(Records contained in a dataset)
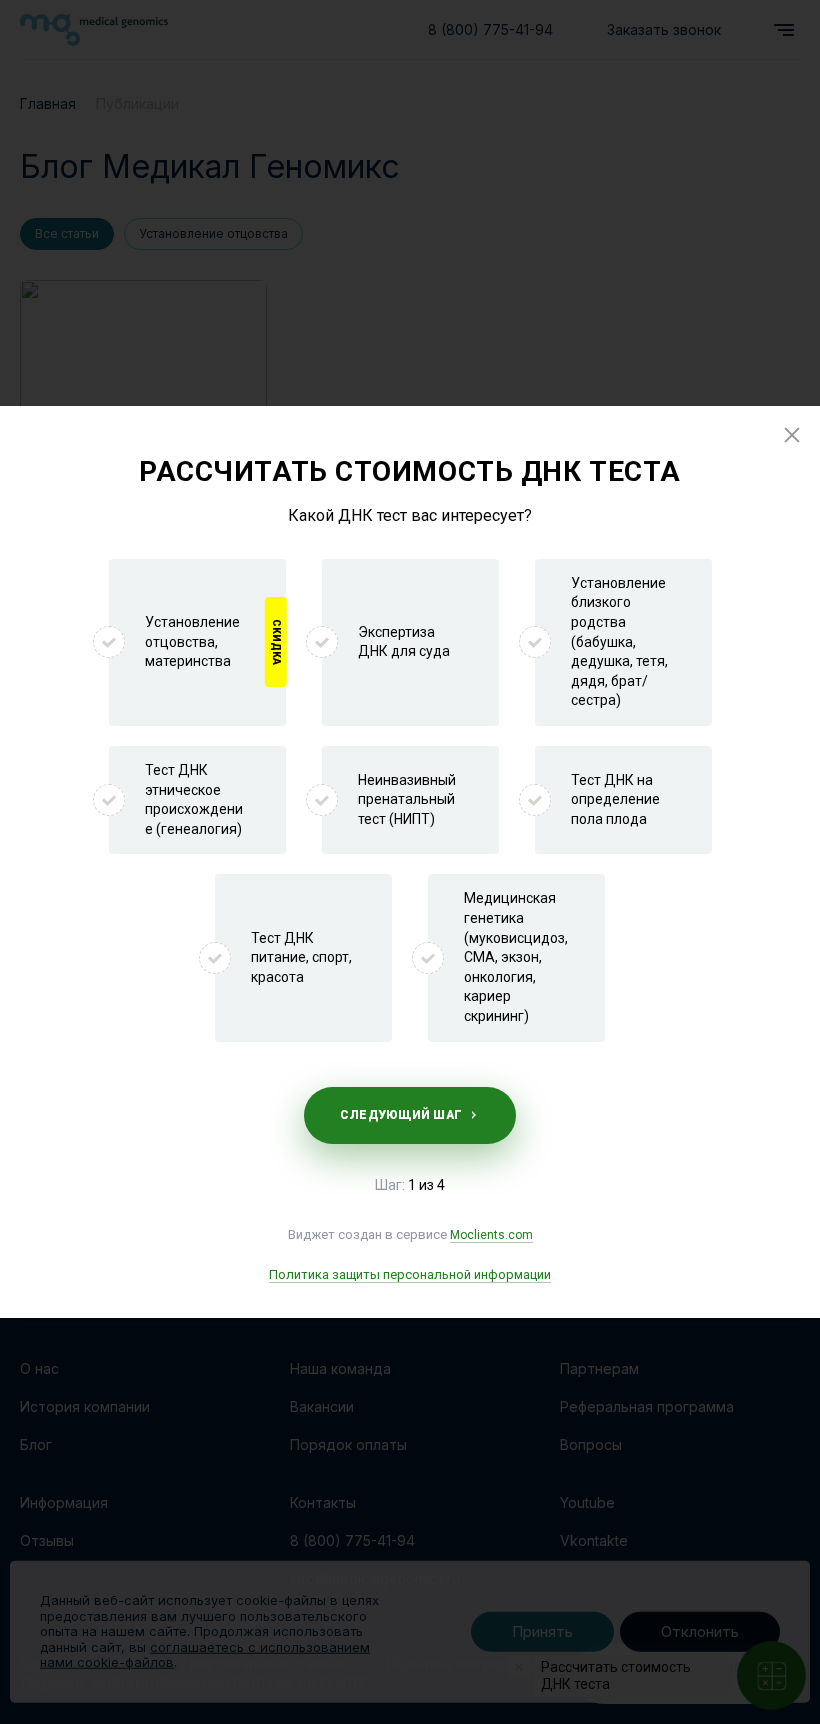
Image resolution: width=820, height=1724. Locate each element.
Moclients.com (491, 1235)
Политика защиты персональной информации (410, 1274)
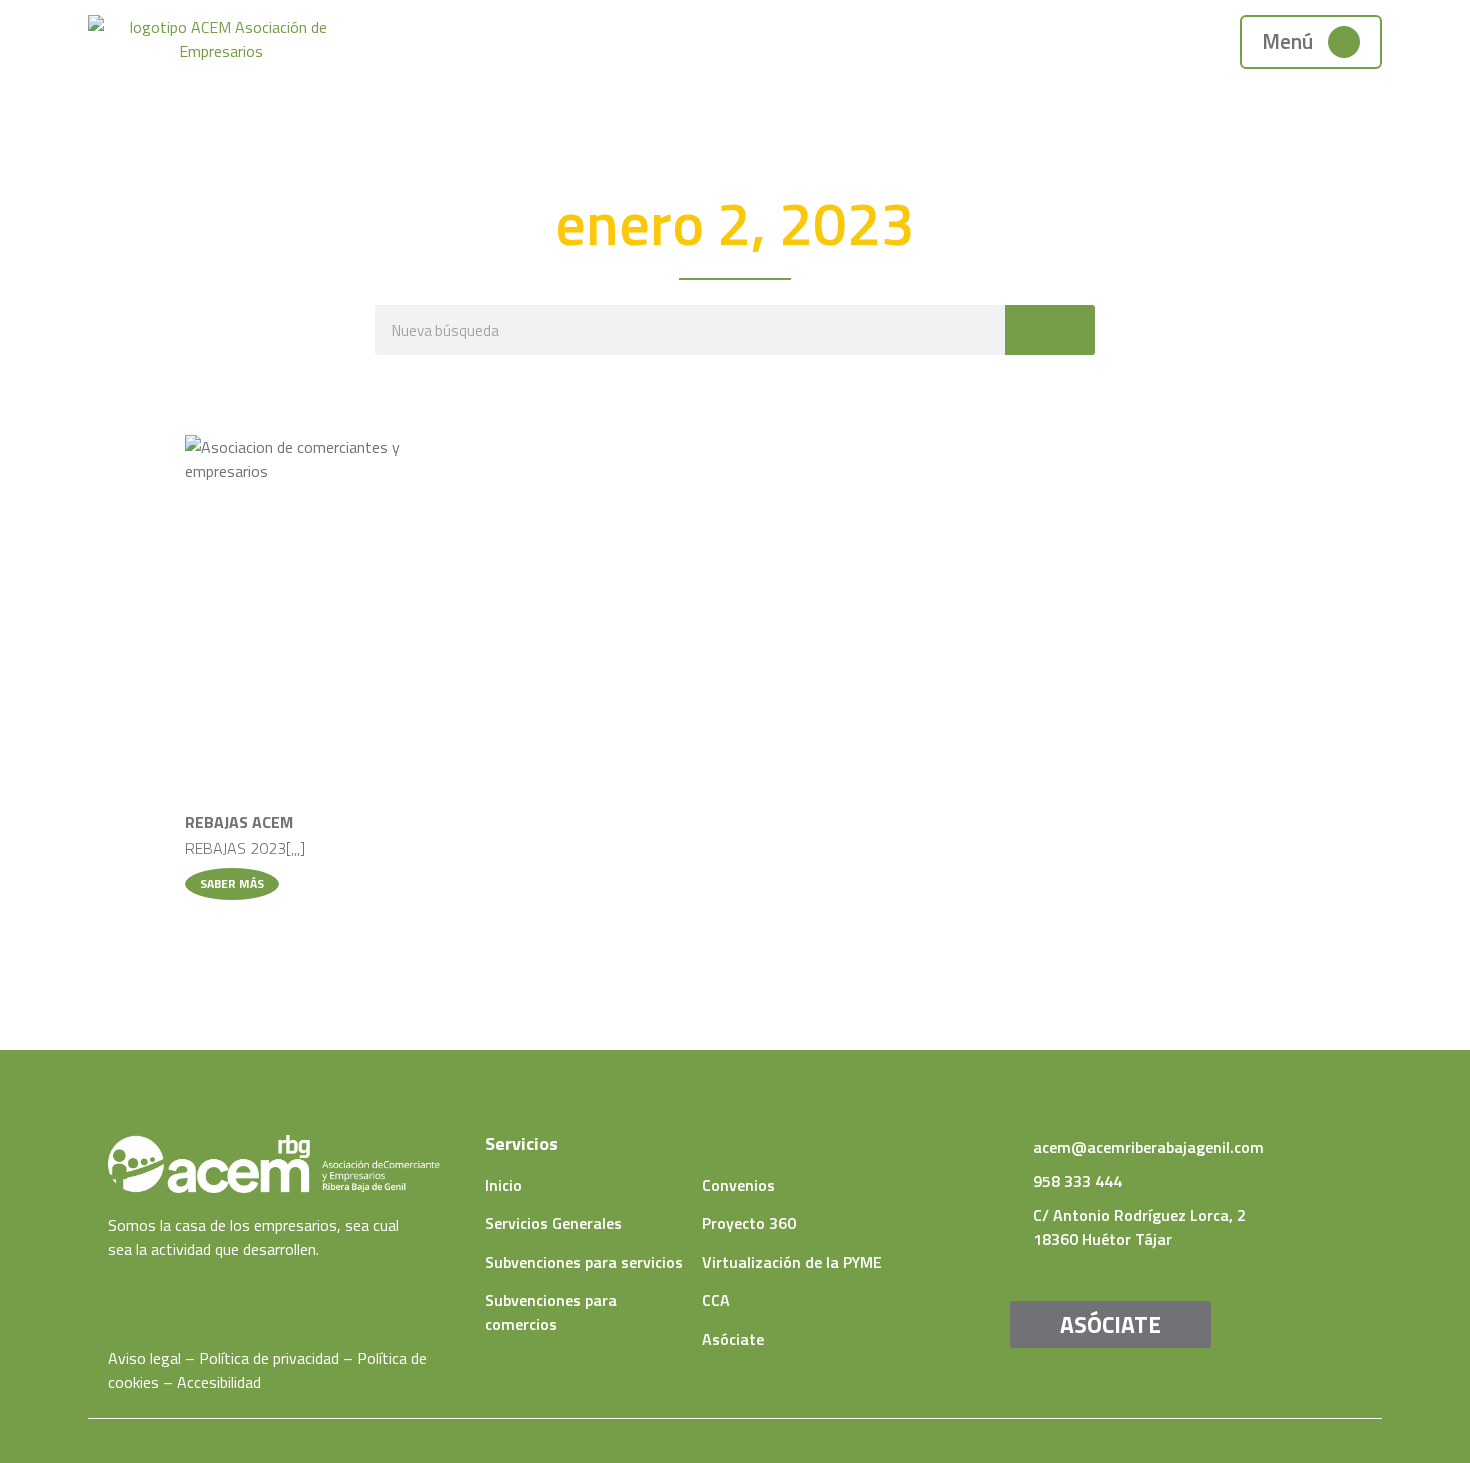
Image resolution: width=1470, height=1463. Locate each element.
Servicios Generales (553, 1223)
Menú (1287, 41)
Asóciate (733, 1339)
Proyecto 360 (749, 1223)
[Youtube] (145, 1288)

— WHAT THE TASK ASKS —
Print the lines from the one that contains "Политика защиты персональной" through the last line of the data, exactly and in full, and no other lines. Pictures are not part of the copy.

— WRITTEN ANSWER —
Политика защиты персональной информации (410, 1274)
Image resolution: width=1470, height=1463. Locate each element.
Servicios Generales (553, 1223)
Menú (1287, 41)
Asóciate (733, 1339)
Proyecto 360 (749, 1223)
[Youtube] (145, 1288)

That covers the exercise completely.